Tuesday, August 24, 2021
THE SEX PISTOLS ARE NOW ABOUT GETTING PAID.
According to The Guardian, two of the three surviving members of the Sex Pistols (Steve Jones and PaulCook) have won a lawsuit they filed against SP singer Johnny Rotten (John Lydon). Lydon who was blocking their right to use Sex Pistol songs for a limited series that's being made about the band, maintaining that the other two needed his consent. The British court awarded Jones and Cook the right to use the iconic and anti-social tunes in what is termed a "majority rules" principle. Essentially, the other two surviving members did not require Lydon's consent to have access to the songs at issue. We ought not to be surprised that a band famous for being young, angry, and contentious would eventually become quarrelsome in their waning years. Still, the dispute between the parties involved makes pondering about the glaring irony impossible to avoid. It was quite a thing when Gil Scott -Heron declared in 1971 that the revolution would not be televised. It gave us restless, agitated youth comfort to know that the Man would not win this fight. And now The Fucking Sex Pistols, the harbingers of the Judgement to Come against the soul-less corporate machine, have become merely another piece of intellectual property that is being made into a limited series for Disney, that anti-life capitalist Moloch that wears a Happy Face. If anyone ever wondered what Herbert Marcuse wrote about "repressive tolerance" was, this is it.

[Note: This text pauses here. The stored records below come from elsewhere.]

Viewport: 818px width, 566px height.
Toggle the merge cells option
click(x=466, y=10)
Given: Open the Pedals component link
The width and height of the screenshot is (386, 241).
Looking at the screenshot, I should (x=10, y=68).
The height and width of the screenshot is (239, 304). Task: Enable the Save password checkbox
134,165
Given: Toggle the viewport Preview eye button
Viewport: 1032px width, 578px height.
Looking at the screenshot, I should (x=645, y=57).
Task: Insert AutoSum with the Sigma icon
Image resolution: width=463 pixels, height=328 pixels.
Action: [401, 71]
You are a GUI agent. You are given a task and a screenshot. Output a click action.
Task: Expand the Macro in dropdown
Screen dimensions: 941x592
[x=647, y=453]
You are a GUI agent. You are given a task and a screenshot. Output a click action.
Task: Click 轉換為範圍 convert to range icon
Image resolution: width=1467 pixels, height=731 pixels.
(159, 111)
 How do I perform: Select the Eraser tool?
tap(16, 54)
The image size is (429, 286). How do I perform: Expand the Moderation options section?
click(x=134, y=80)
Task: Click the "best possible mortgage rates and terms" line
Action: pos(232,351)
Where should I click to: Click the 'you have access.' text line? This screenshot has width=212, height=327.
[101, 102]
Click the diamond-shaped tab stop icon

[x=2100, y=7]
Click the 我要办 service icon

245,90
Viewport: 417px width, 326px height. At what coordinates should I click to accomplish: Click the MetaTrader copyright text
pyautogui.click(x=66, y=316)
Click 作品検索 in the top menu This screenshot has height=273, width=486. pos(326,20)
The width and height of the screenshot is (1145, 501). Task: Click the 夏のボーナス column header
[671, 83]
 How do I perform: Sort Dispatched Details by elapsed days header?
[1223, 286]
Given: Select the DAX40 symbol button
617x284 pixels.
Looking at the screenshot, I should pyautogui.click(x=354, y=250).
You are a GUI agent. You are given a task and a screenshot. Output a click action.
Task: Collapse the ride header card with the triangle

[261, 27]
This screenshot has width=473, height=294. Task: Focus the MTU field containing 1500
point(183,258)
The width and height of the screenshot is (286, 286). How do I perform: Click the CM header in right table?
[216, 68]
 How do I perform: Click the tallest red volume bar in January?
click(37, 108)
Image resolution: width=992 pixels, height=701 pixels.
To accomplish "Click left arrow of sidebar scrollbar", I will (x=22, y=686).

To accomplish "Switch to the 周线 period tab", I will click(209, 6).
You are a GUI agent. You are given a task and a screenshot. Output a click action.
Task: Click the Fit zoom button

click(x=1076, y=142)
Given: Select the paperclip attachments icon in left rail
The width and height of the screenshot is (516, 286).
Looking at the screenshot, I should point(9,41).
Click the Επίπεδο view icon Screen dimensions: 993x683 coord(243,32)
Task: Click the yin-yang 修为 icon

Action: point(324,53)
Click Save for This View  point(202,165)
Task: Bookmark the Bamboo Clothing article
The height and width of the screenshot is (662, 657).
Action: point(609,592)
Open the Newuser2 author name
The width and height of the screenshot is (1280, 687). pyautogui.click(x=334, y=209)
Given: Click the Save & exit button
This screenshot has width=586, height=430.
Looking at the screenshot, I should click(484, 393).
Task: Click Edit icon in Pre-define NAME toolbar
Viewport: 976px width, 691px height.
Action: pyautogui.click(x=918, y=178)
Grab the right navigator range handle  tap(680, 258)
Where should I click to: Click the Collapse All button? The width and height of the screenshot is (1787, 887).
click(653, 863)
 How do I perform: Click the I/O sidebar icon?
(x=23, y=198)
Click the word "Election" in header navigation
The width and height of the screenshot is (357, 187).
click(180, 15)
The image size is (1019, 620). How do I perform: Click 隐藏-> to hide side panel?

Crudely put, the System tolerates to a degree those social forces that threaten it, assimilates their energy, and turns them into grist for the mill. Johnny Rotten complains about the perversion of the Sex Pistols legacy while Disney and other entities profit off his labors in brasher days. Rotten/Lydon still hasn't realized, it seems, that he sold out the second he signed a recording contract and a publishing deal. He was working for the Man all along. Young angry punk rockers who don't die young suffer the indignity of getting old, bloated, and cranky. This revolutionary contrarian has become the old man yelling, "get off my lawn."